И все же он не утерпел и смыл с большого алтарного образа овеянную сиянием материнской гордости голову девы Марии; на месте ее появилось лицо с улыбкой, чуть печальное, смиренное, больше напоминающее то лицо…

Затем он опять бросил кисть, вспомнив внезапно одно свое давнее обещание.

Аталанте уже отчаялся, что Леонардо сделает для него обещанный инструмент – лиру, у которой струны пели бы. Леонардо начал с того, что поговорил с Паоло Тосканелли, и после этого целыми днями спорил с Аталанте о сути звуков.

– Какая может быть полемика о звуках, скажи на милость? – смеялся Аталанте над доводами Леонардо, что песнь его души выражает кисть.

А вот картину свою он никак не может закончить.

У Аталанте Милиоротти зародилось подозрение, что Леонардо обижен на заказчика. Об этом шушукались и в кругу молодых художников. Папа Сикст IV не только заключил мир с проклятой им перед тем страной торгашей, но решил украсить стены воспевающей его славу капеллы произведениями наиболее выдающихся художников Флоренции. Поэтому он обратился к синьору Лоренцо с просьбой прислать к нему самых достойных флорентийских мастеров.

Первым, конечно, синьор Лоренцо назвал имя своего любимца, Сандро Боттичелли. Затем в привычном кругу своих избранных поэтов и философов его же попросил порекомендовать других художников.

– Доменико Гнрландайо, – Боттичелли отставил большой палец. Лоренцо поощрительно кивнул. – Козимо Росселли. – Поднялся указательный палец. Потициано, стоявший по правую руку синьора Лоренцо, поморщился, но флорентийский властитель даже бровью не повел. – И Перуджино, – закончил перечень Боттичелли.

– А Верроккио? – спросил совсем юный вельможа, герцог Пико Мирандола.

– Он теперь полностью отдал себя ваянию. В Венеции получил большой заказ, должен выполнить конную статую Коллеони, да такую, которая соперничала бы с творением Донателло, воздвигнутым в Падуе. Говорят, он совсем отрекся от живописи.

– А знаете ли вы, почему? – спросил Полициано с ликованием.

– Знаем, знаем! Это давняя история! – замахали на поэта присутствующие.

– В таком случае, отчего бы вашей милости не послать вместо него Леонардо да Винчи? – несколько вызывающе сказал поэт, никак не поощрявший предложенных Сандро художников.

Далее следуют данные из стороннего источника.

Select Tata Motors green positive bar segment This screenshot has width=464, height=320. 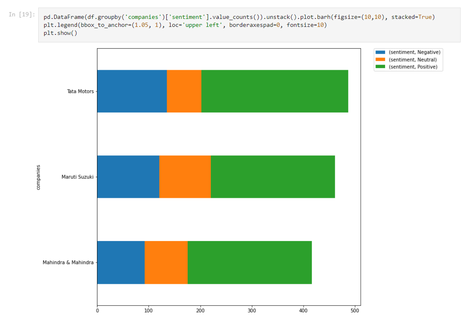click(x=275, y=91)
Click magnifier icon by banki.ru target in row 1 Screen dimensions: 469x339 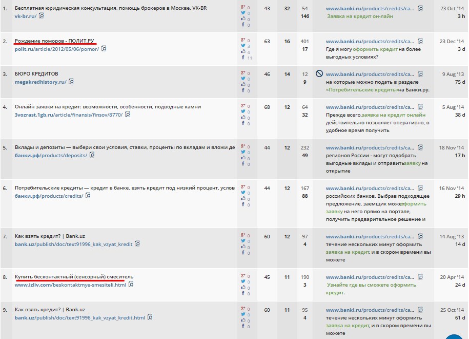point(420,8)
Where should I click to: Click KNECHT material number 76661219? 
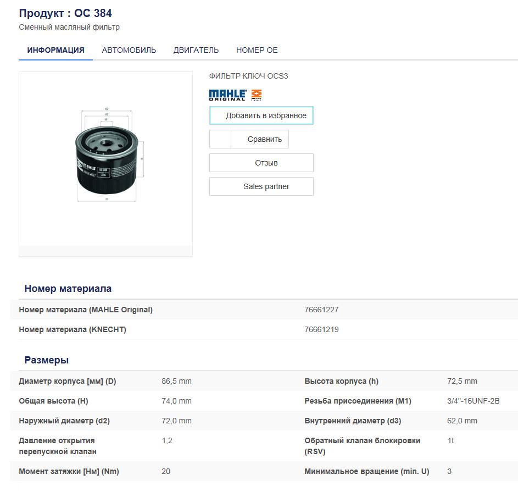tap(321, 329)
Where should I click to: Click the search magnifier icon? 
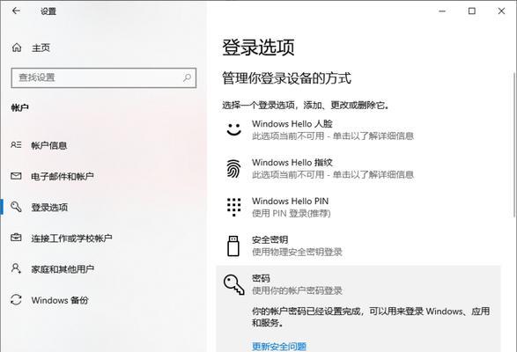click(x=187, y=77)
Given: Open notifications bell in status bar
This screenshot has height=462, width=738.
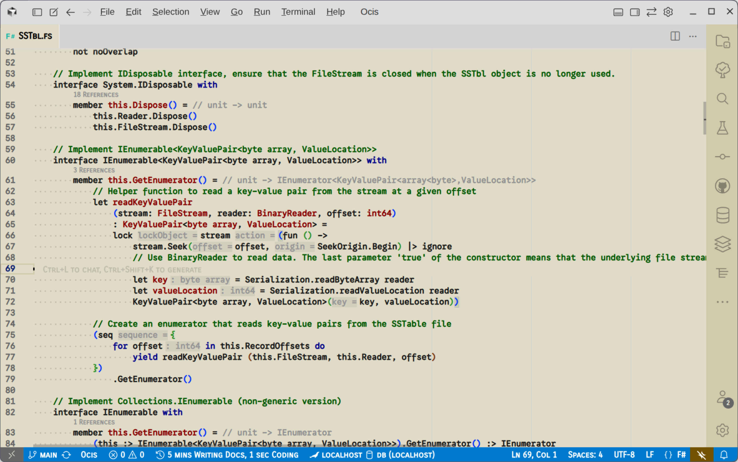Looking at the screenshot, I should [724, 455].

– Да он еще слишком молод.

– Молод? – Пико Мирандола, всякий раз принимавший на свой счет разговор о неопытности молодых, удивленно поднял брови.

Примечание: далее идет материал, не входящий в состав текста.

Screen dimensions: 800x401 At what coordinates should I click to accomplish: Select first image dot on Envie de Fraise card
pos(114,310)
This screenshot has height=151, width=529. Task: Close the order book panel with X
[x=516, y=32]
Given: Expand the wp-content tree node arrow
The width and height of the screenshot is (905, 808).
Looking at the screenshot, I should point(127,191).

– Ему с «Поклонением волхвов» вовек не справиться, – Заявил Боттичелли. – Вообще, должен заметить, что более значительные по размеру работы остаются у него незавершенными. Может быть, мой повелитель помнит, что он также не окончил заказ для капеллы Синьории. Он неблагонадежен. Его голова вечно набита чем-то посторонним: то астрономией, то математикой…

– То военными машинами, – засмеялся синьор Лоренцо. – Это правда, Сандро. Ты сам волен решать, с кем тебе работать. Хотя, должен заметить, что я не в восторге от твоего перуджинца.

– Почему? Он силен в композиции, правильно подбирает цвета, – настаивал Боттичелли.

– Но он повторяется, – возразил Полициано.

– Поэт в качестве критика нащупывает суть, – кивнул Медичи.

– А в чем же эта суть? – спросил, напыжившись, Пико Мирандола.

Двое молчавших до этого философов-гуманистов вступили теперь с ним в спор.

Лоренцо Медичи не без удовольствия заключил, что его двор – воистину новые Афины, где поздние, но златоустые ученики божественного Платона возвышенно рассуждают о животрепещущих вопросах.

Еще в тот же вечер Лоренцо Медичи продиктовал письмо папе, в котором рекомендовал предложенный Сандро Боттичелли список, и вскоре четверо живописцев в сопровождении своих учеников отправились в Рим.

Не один из среды молодых художников Флоренции поднимал свой голос против несправедливого отношения к Леонардо. Кое-кто молчал, завидуя светлокудрому великану еще больше, чем пригретым двором мастерам Боттичелли и Гирландайо.

Но Леонардо не чувствовал себя уязвленным. И эта весть нисколько его не задела. К тому же в это время он был поглощен проблемой звука, звучанием струн и резонаторами музыкальных инструментов.

А через недели две Верроккио обратил внимание на то, что Леонардо роется среди давно заброшенных ювелирных инструментов.

– Что, снова за чеканку? – улыбнулся он.

Вздохнув, Леонардо ответил своему учителю молчанием.

Он и сам не знал, к чему сейчас все это? План уже разработан, теория готова, вопрос для него предельно ясен. К чему, в таком случае, воплощение? Ведь истинной радостью является радость открытия! Может ли быть что-нибудь выше постижения?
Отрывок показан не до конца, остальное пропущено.